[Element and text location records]
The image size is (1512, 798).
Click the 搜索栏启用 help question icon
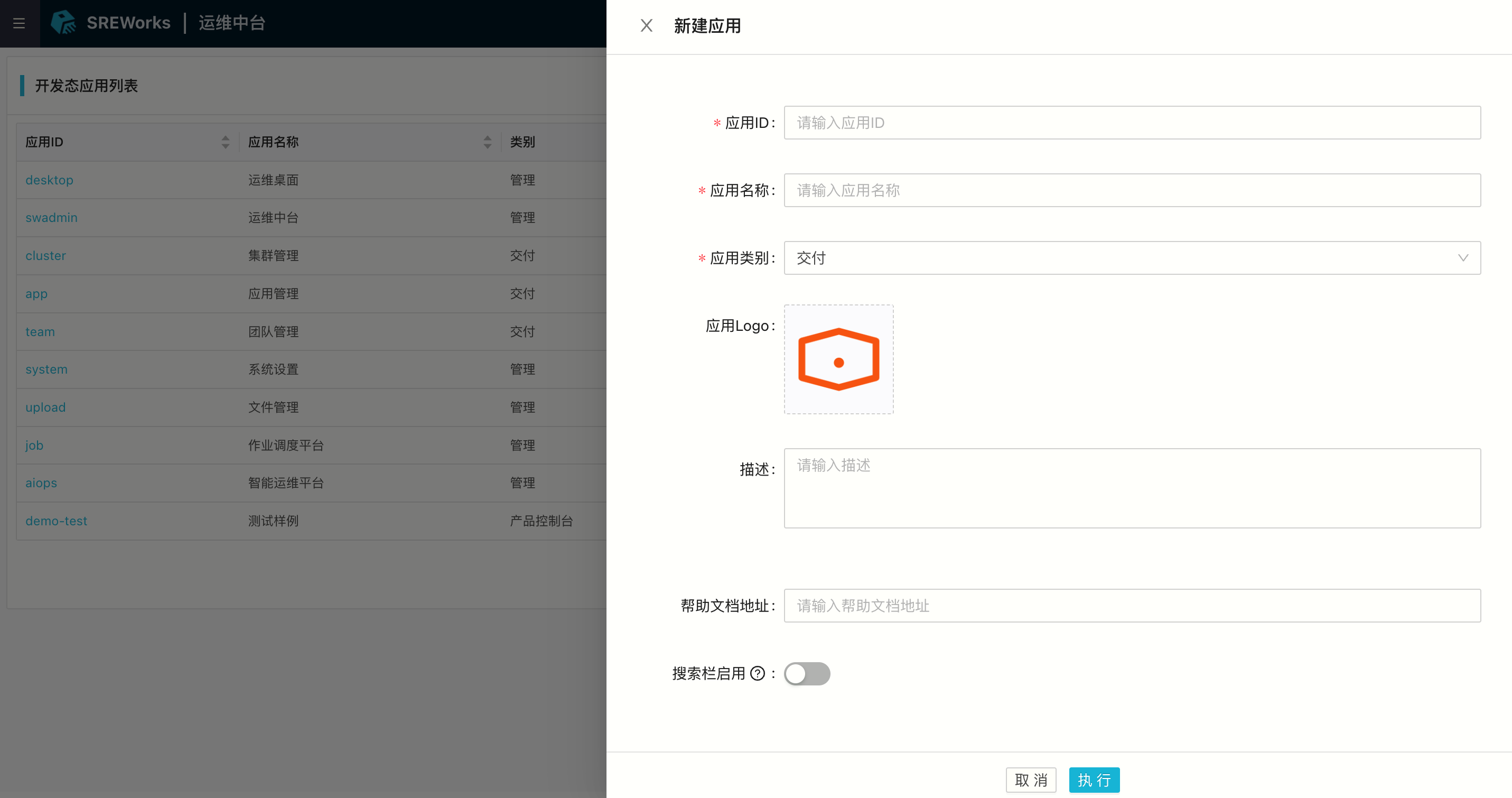click(758, 673)

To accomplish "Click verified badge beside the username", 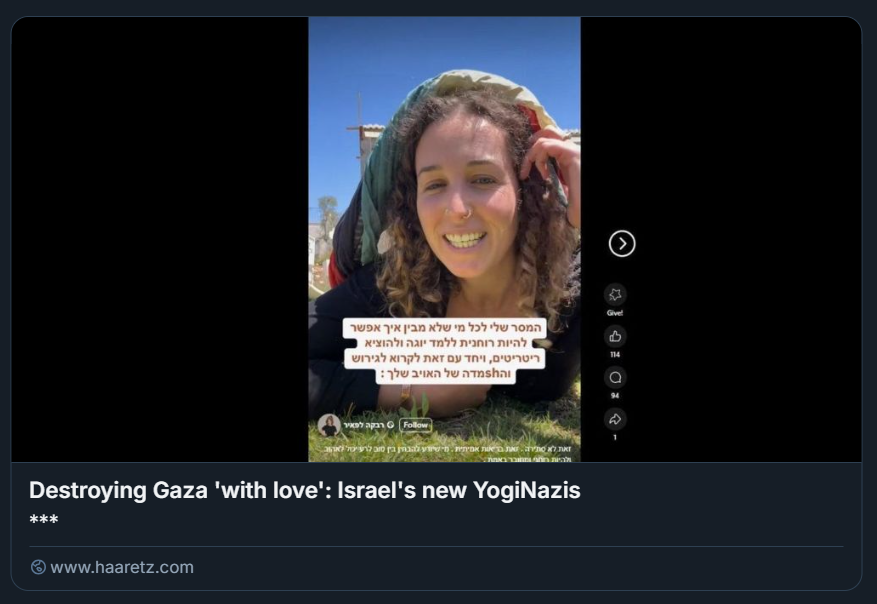I will click(391, 425).
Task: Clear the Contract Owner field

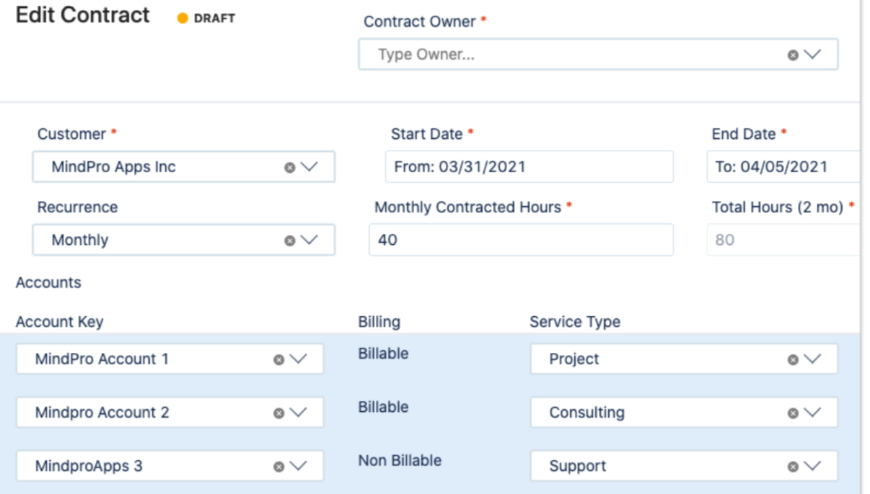Action: (x=793, y=55)
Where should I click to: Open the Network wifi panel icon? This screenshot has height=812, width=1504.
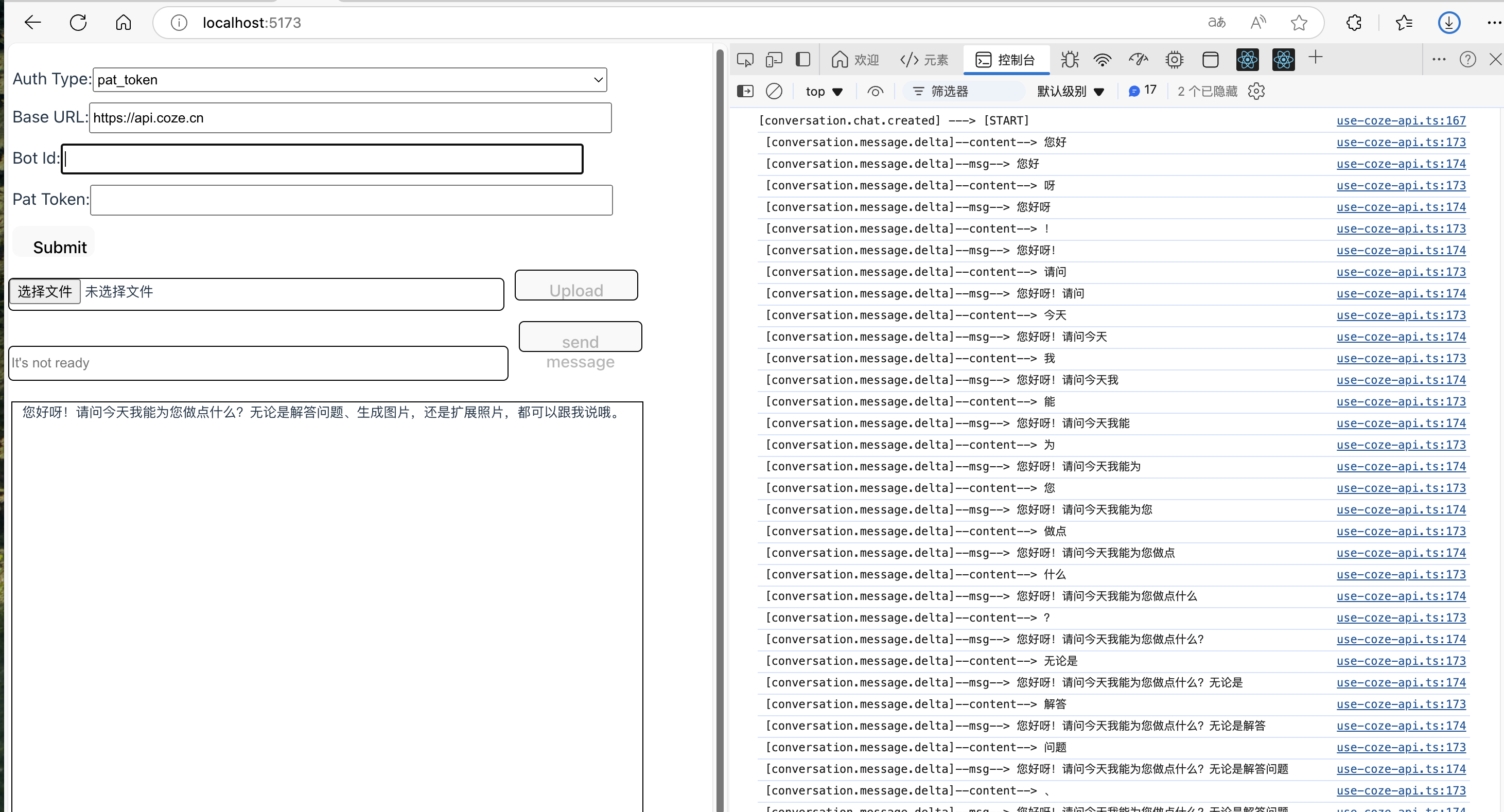click(x=1103, y=60)
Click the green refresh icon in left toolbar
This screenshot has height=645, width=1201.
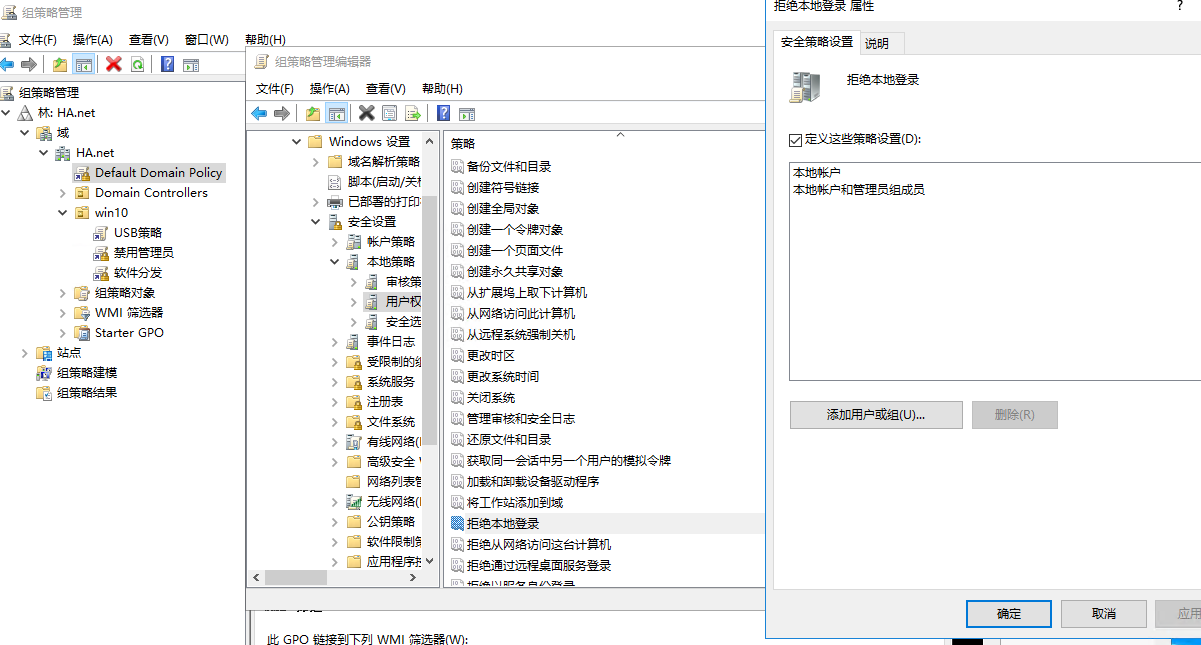click(137, 64)
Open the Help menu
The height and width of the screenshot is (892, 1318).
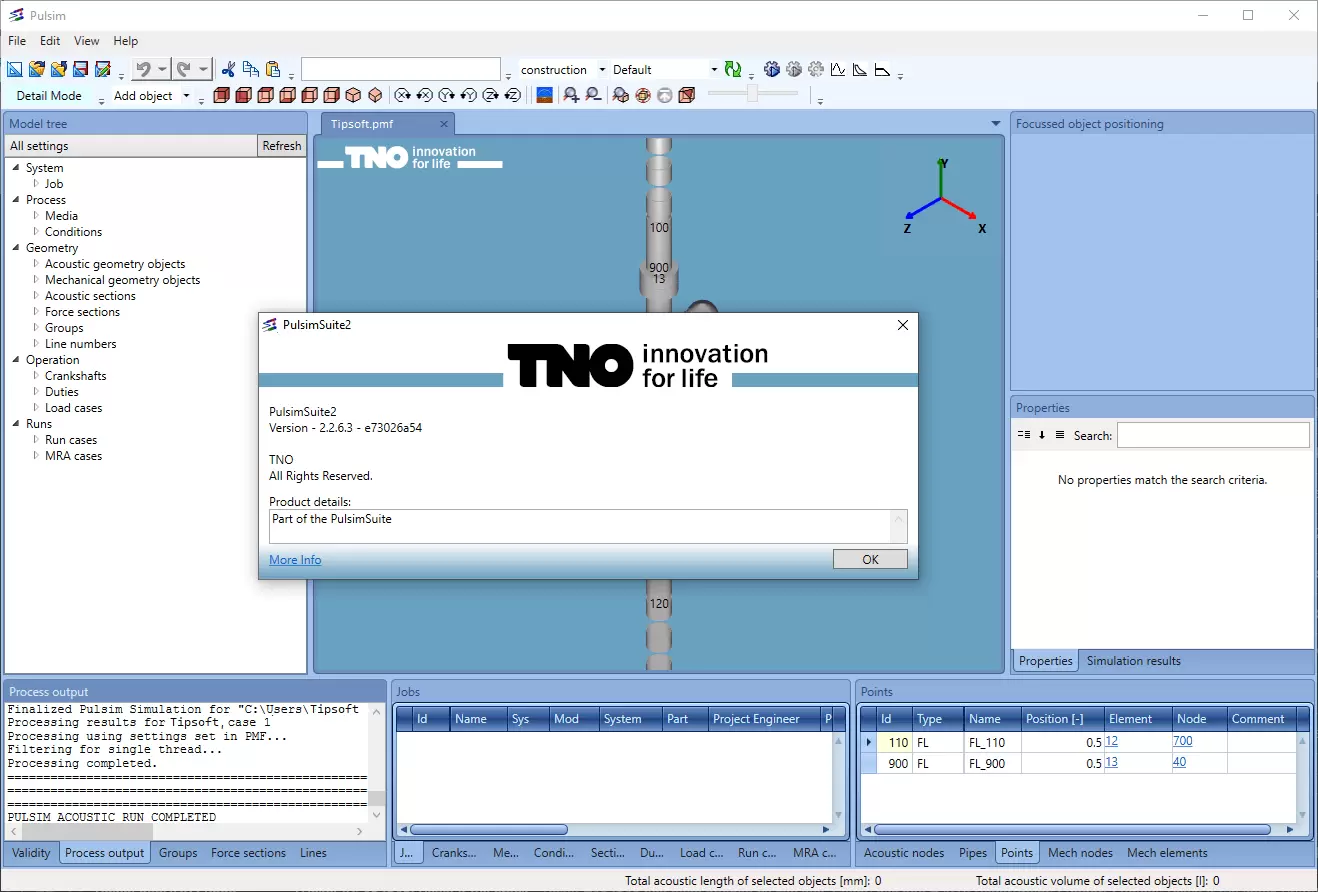click(126, 41)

Task details – Scale the records by repeating every line from the one holding "Task: Clear the Contract Owner field" through the end of the records, inclusive, with each coordinate in the answers multiplied by 2 and rounded to a whole number, halves rounded up. Keep the requests as they are and leave the pictures out.

The result –
Task: Clear the Contract Owner field

Action: (x=1586, y=110)
Where should I click to: Open the Network wifi panel icon? This screenshot has height=812, width=1504.
click(x=2206, y=120)
Click the green refresh icon in left toolbar
This screenshot has height=645, width=1201.
click(274, 128)
Open the Help menu
The height and width of the screenshot is (892, 1318).
click(252, 82)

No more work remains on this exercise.